• [Task prompt]: I would like every line of the records below that contains the word "link" copied.

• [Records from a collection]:
• • •

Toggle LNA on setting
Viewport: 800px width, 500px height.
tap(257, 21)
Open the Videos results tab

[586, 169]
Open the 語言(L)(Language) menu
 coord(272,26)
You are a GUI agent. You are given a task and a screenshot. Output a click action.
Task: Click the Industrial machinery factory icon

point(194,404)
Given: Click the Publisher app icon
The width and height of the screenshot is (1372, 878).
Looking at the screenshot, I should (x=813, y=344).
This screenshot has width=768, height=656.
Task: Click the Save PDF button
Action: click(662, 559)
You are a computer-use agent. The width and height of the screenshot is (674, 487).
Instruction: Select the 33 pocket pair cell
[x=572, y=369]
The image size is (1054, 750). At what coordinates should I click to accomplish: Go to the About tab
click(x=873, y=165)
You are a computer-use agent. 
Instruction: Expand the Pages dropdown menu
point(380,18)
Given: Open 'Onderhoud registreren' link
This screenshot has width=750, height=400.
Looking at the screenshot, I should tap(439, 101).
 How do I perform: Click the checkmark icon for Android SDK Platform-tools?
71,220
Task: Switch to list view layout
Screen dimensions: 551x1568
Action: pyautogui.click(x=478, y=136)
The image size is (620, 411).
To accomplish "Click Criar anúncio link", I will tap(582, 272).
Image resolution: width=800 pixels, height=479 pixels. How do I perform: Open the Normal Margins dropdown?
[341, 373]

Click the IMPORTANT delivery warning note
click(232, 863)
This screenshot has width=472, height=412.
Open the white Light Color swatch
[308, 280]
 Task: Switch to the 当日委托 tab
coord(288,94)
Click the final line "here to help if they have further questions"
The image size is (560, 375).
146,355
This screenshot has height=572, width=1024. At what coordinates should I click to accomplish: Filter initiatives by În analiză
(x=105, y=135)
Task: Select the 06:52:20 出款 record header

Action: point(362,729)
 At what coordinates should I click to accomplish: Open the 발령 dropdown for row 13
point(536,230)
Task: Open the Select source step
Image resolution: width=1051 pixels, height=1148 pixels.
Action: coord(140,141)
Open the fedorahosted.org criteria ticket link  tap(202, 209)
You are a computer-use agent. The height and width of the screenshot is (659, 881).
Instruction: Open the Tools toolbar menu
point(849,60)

• • •

• [Solution]:
Given: Open 'Onderhoud registreren' link
To accomplish "Click Criar anúncio link", I will tap(582, 272).
Open the fedorahosted.org criteria ticket link  tap(202, 209)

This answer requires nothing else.